Why TypeScript Is a Strong Fit for Windows Admin Agents

TypeScript gives you structure, not just speed

TypeScript is a practical choice for Windows automation because it balances developer productivity with type safety and predictable architecture. Windows admins often work across scripts, APIs, JSON payloads, and orchestration logic, and TypeScript handles all of those cleanly while remaining close to JavaScript’s ecosystem. That matters when your agent needs to talk to PowerShell, REST endpoints, message queues, and internal CMDB or ITSM systems. It also helps teams standardize how tools are represented, validated, and chained together.

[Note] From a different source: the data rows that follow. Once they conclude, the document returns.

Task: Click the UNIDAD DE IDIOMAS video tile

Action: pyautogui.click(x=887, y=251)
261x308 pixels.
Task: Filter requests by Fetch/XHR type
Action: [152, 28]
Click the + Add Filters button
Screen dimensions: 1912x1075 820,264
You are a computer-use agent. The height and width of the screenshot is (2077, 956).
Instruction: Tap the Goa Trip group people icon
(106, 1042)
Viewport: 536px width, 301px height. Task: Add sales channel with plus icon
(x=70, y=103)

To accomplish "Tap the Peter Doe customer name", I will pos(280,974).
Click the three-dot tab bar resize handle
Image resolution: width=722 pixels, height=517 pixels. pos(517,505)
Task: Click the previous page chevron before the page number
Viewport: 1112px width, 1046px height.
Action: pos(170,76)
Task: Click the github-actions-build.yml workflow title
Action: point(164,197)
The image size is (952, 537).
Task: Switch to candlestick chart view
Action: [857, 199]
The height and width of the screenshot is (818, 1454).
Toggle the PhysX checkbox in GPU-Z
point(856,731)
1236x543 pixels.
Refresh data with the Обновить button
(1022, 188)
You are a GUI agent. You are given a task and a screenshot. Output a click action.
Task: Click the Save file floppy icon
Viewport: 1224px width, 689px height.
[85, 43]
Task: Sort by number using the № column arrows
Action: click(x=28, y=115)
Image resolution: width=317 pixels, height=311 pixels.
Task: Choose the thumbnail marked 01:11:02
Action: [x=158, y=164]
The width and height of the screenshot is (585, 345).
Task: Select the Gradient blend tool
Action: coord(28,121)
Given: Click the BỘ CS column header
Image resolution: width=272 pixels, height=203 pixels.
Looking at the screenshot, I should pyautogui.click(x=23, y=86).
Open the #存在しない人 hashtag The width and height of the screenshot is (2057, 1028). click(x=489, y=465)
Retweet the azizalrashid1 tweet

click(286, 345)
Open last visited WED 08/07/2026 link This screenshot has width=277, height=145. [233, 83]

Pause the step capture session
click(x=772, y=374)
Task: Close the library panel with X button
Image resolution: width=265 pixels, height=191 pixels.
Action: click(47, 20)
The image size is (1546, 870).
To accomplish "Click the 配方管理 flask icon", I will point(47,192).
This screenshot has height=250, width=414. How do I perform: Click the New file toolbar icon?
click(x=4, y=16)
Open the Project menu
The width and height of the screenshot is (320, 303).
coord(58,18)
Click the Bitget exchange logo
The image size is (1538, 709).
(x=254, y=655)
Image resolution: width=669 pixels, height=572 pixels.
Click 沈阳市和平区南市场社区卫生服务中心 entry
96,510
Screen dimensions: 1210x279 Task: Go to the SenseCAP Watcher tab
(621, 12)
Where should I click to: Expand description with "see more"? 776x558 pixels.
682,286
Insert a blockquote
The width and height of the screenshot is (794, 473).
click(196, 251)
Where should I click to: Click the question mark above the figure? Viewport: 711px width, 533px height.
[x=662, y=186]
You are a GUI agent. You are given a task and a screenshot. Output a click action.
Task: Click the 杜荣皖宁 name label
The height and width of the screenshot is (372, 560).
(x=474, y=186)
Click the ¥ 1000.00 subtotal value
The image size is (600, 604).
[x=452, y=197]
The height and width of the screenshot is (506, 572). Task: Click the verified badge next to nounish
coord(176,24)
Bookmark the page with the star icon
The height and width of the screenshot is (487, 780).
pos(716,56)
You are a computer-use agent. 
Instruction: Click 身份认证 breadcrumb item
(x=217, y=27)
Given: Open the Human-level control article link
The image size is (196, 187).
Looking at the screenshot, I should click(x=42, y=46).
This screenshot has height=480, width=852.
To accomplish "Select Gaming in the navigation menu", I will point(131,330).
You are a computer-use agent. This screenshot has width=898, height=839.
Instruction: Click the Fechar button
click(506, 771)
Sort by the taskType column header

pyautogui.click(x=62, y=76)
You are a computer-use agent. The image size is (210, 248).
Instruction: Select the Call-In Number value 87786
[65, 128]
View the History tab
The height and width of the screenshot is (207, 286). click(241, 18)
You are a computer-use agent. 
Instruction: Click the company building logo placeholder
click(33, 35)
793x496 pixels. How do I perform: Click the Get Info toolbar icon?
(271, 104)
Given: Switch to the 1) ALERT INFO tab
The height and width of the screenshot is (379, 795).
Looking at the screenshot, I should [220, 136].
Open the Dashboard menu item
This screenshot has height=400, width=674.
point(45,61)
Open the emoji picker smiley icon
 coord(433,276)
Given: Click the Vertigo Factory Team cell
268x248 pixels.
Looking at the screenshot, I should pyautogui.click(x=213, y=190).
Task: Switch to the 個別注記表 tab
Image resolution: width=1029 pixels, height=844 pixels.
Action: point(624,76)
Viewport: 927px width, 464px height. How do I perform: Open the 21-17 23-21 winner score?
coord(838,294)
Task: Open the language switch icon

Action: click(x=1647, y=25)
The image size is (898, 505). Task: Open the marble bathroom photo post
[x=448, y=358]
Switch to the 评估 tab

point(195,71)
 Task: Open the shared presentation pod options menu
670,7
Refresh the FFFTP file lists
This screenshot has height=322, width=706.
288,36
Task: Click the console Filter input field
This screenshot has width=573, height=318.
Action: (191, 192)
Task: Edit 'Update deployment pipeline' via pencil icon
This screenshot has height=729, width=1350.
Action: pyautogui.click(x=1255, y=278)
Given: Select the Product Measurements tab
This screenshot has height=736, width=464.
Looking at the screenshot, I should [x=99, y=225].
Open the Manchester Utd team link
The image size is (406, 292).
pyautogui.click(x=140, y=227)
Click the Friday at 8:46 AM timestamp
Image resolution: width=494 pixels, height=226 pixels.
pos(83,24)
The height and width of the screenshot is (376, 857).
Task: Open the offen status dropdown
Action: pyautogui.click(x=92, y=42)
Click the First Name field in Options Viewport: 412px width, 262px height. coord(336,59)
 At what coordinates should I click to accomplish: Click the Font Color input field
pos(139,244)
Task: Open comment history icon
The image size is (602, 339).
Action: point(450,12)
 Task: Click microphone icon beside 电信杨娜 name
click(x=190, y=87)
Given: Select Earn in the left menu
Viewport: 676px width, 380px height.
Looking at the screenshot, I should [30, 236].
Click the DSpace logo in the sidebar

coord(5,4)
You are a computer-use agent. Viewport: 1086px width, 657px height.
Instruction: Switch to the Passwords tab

Unlike an ad hoc script collection, a TypeScript agent codebase encourages reusable modules, interfaces, and testability. You can define a strict contract for tools like Get-WindowsInventory or Invoke-PatchCycle, then have the agent orchestrate them with predictable schemas. That is especially important in environments where a single bad parameter can impact hundreds or thousands of endpoints. In that sense, TypeScript is closer to an ops control plane than a scripting convenience layer.

Agent SDK patterns make the workflow explicit

A Strands-like agent SDK pattern typically separates the model, the tools, the planner, and the execution runtime. For Windows admins, that separation is ideal because it lets you keep the reasoning layer generic while enforcing Windows-specific actions through approved tools. The agent can decide what to do, but only the tool layer can decide how to do it. That distinction improves trust and makes reviews by security, platform, and compliance teams much easier.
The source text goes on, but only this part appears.